**Questions:**
1) In the piece below on emerging cancer labs, translate this sentence into Spanish: "Cancer is one of the most researched areas in the life science and biomedical fields."
2) Pick up the piece below on emerging cancer labs after its last sentence and keep writing it.

**Supplied passage:**
=== Section Start ===

Cancer is one of the most researched areas in the life science and biomedical fields. We've decided to mention ten emerging labs and PIs who, in our opinion, have recently demonstrated excellence. Needless to say, there are many excellent labs which we did not include in this list.
The lab of David Langenau, located at the Massachusetts General Hospital, uses fluorescent transgenic zebra fish as a model organism to study the development of cancer. This powerful combination of live cell imaging within the translucent-transgenic Zebra fish enables the monitoring of fluorescently-labeled tumor cells dynamics, and was recently published in Cancer Cell.
The lab of Ross Cagan, situated in the Mount Sinai School of Medicine, utilizes Drosophila flies to perform a genetic and drug screen to identify promising drug candidates suited against targets involved in tumorigenesis. These targets are later challenged in preclinical trials and eventually to be challenged in the clinics. This methodology was shown to be effective in detecting a compound which has polypharamcological characteristics and was published recent article in Nature.
The lab of Tyler Jacks, located at MIT (Koch institute), uses in-house generated transgenic mice strains that act as human cancer models. Through the use of these transgenic mice the lab members have revealed new molecular aspects in relation to key proteins related to cancer initiation such as p53, Ras and NF- κB. In a recent publication in Nature, the lab members used transgenic mice that were engineered to develop sarcoma cancer in-situ and demonstrated how antigenic presentation is crucial for tumor eradication by T-lymphocytes.
The lab of Mickie Bhatia, affiliated with McMaster University's Stem Cell and Cancer Research Institute, utilizes stem cells for the purpose of understanding basic cellular mechanisms and for therapeutic purposes, one of them being cancer therapies. In their recent article in Cell, the lab members utilized their previously published discovery system to screen for anticancer compounds, discovering that an antipsychotic drug named Thioridazine has been effective in selectively impairing cancer stem cells from leukemia cancer initiation while not affecting normal blood stem cells.
The lab of Franziska Michor, with the Dana-Farber Cancer Institute, is focused on the evolutionary dynamics of cancer disease. The lab uses mathematical equations to plot the evolutionary path by which tumorigenesis emerges and somatic cells turn cancerous. In their recent article published in Cell, the lab members and colleagues analyzed data collected from over 200 pancreatic cancer patients and demonstrated that it is better to treat patients with chemotherapy at earlier stages rather than resection of later stages, as the former therapy applies to both primary tumor and metastatic cells, which were shown to be evident even at earlier stages of the disease.
Pier Paolo Pandolfi
The lab of Pier Pandolfi is located at the Beth Israel Deaconess Medical Center which is part of the Harvard Medical School. The lab members focus on cancer genetics of several key oncogenes and tumor suppressors through the use of transgenic mouse models. In their recent article published in Cell, the lab members and colleagues generated transgenic mice which express high levels of the tumor suppressor PTEN and demonstrated that these mice exhibit resistance to tumorigenesis as well as an uncommon metabolic status due to the involvement of PTEN in metabolism both at the cytosol and nucleus level.

=== Section End ===

**Provided material:**
=== Section Start ===

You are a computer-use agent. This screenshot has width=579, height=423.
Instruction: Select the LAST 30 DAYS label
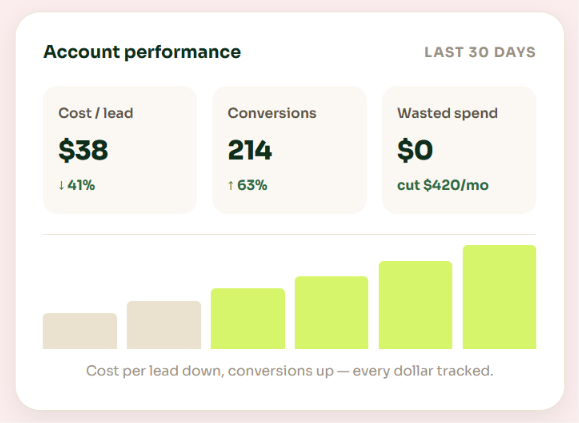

=== Section End ===

**Answer list:**
1) El cáncer es una de las áreas más investigadas en los campos de las ciencias de la vida y la biomedicina.

2)
The lab of Atan Gross, located at the Weizmann Institute of Science, is involved in understanding the balance between cell survival and programmed cell death through the use of knockout mice and cell biology techniques. The lab members focus on the key role of BID protein in these processes. In their 2010 article, published in Nature Cell Biology, the lab members demonstrated that MTCH2/MIMP binds to truncated BID and recruits it to the mitochondria for the initiation of the mitochondrial apoptosis program.
David B. Solit
The lab of David Solit, affiliated with the Memorial-Sloan Kettering Cancer Center, develops cancer therapies which are mainly aimed against tyrosine kinases and steroid receptors. The lab members and colleagues recently published a paper in Nature in which they discovered a novel resistance mechanism cancer cells develop against the anti-cancer drug, Vemurafenib. They demonstrated that cancer cells avoid the drug's effect by expressing a shorter splice variant which is devoid of the drug's binding site.
The lab of Daniel Haber, located at the Massachusetts General Hospital Cancer Center, is focused on understanding the genetic mechanisms underlying cancer development and progression. In an published in Nature, the lab members and colleagues described the isolation of pancreatic cancer-derived circulating tumor cells and identification of wnt gene as enriched within these cells. This and other results suggests the wnt signaling pathway may lead to metastases in human pancreatic cancer.
The lab of Michael Overholtzer, part of the Sloan-Kettering institute, is focused on understanding the mechanisms that govern normal cell to tumor cell conversion. The lab's major focus is on entosis, a novel cell-death mechanism which is driven by engulfing of a cell by a neighboring cell, leading to the death of both. The lab's recent publication in Nature Cell Biology demonstrates that proteins related to the autophagy cell death mechanism are targeted to single-membrane vacuoles involved in the entosis process, and demonstrating a possible role for autophagy in non-pathogenic cases.